I don't understand why this is not the evident approach for everyone writing GitHub Actions/GitLab CI/CD yaml etc....
I've struggled in some teams to explained why it's better to extract your command in scripts (ShellCheck on it, scripts are simple to run locally etc...) instead of writing a Frankenstein of YAML and shell commands. I hope someday to find an authoritative guidelines on writing pipeline that promote this approach so at least I can point to this link instead of defending myself being a dinosaur!
In a previous job we had a team tasked with designing these "modern" CI/CD pipeline solutions, mostly meant for Kubernetes, but it was suppose to work for everything. They had such a hard on for tools that would run each step as a separate isolated task and did not want pipelines to "devolve" into shell scripts.
Getting anything done in such environments are just a pain. You spend more time fighting the systems than you do actually solving problems. It is my opinion that a CI/CD system needs just the following features: Triggers (source code repo, http endpoints or manually triggered), secret management and shell script execution. That's it, you can build anything using that.

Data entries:
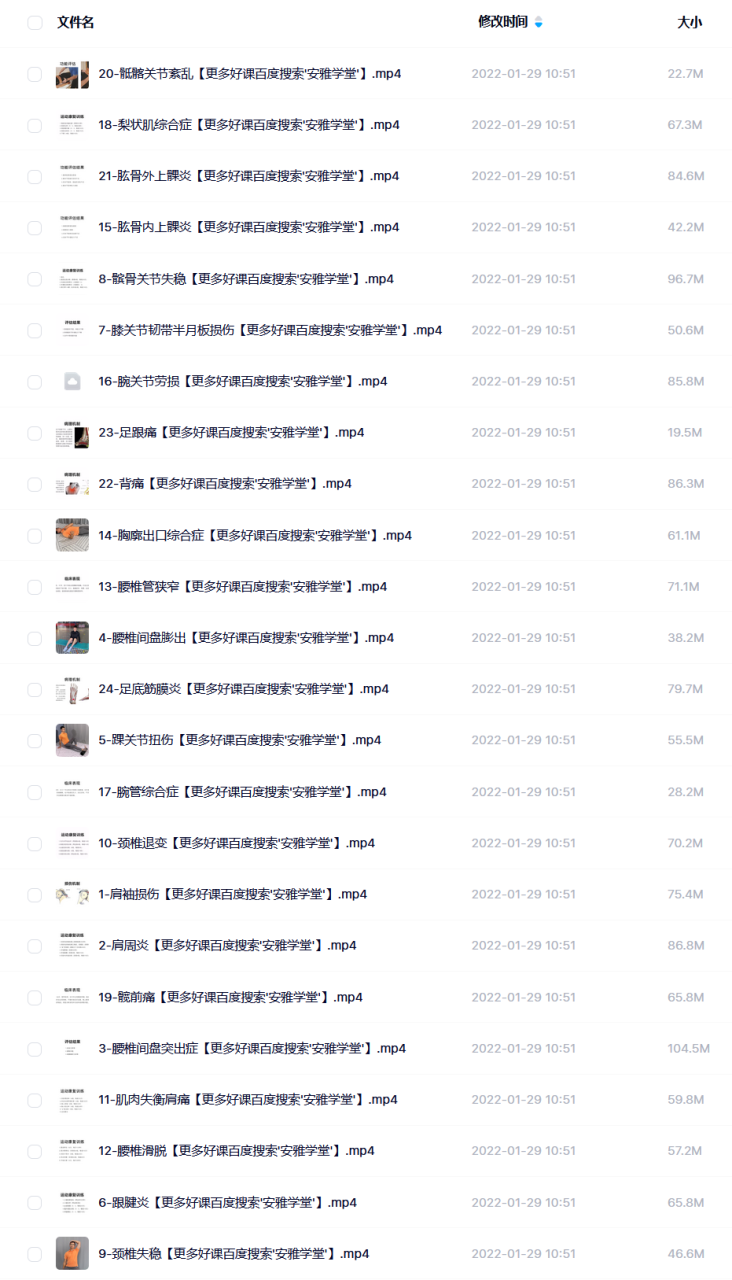The width and height of the screenshot is (732, 1280).
Task: Open the file 10-颈椎退变
Action: pos(237,843)
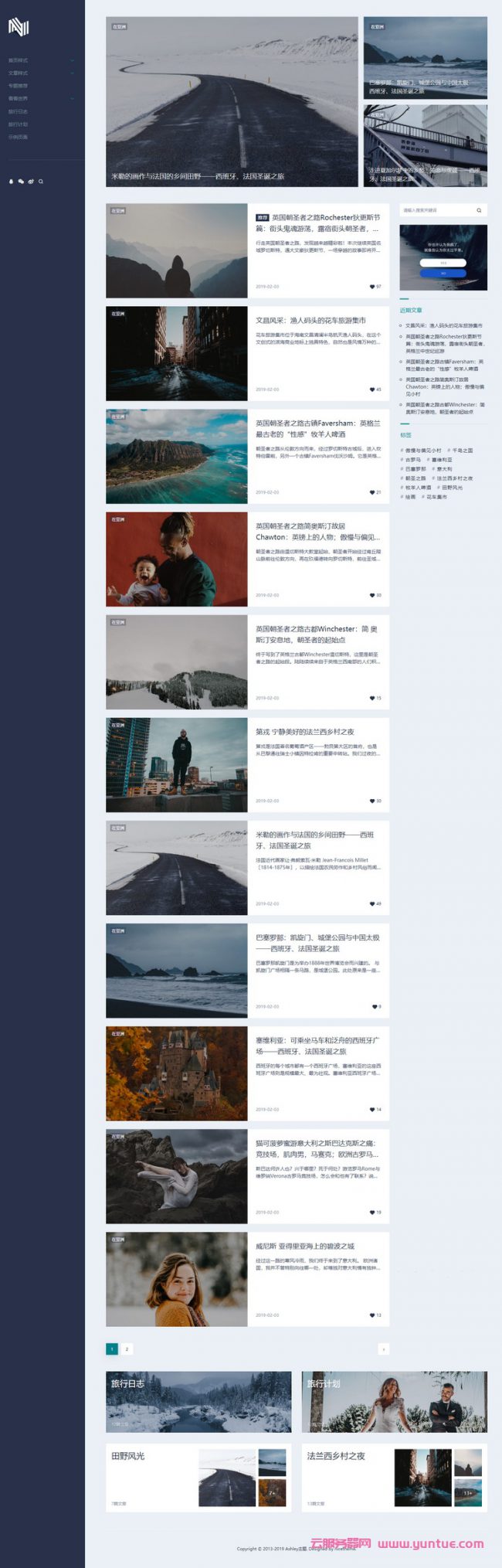The height and width of the screenshot is (1568, 502).
Task: Open article 威尼斯 亚得里亚海上的摆渡之城
Action: pos(304,1246)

TO BE DONE:
A. In the CI/CD pipeline thread, what three features does the writer say a CI/CD system needs?
B. Could you change the CI/CD pipeline thread from "Getting anything done" up to and including "anything using that.", replacing "pain" with "chore"?
The records were taken from a separate source.

TASK-BY-TASK ANSWERS:
A. Triggers, secret management and shell script execution.

B.
Getting anything done in such environments are just a chore. You spend more time fighting the systems than you do actually solving problems. It is my opinion that a CI/CD system needs just the following features: Triggers (source code repo, http endpoints or manually triggered), secret management and shell script execution. That's it, you can build anything using that.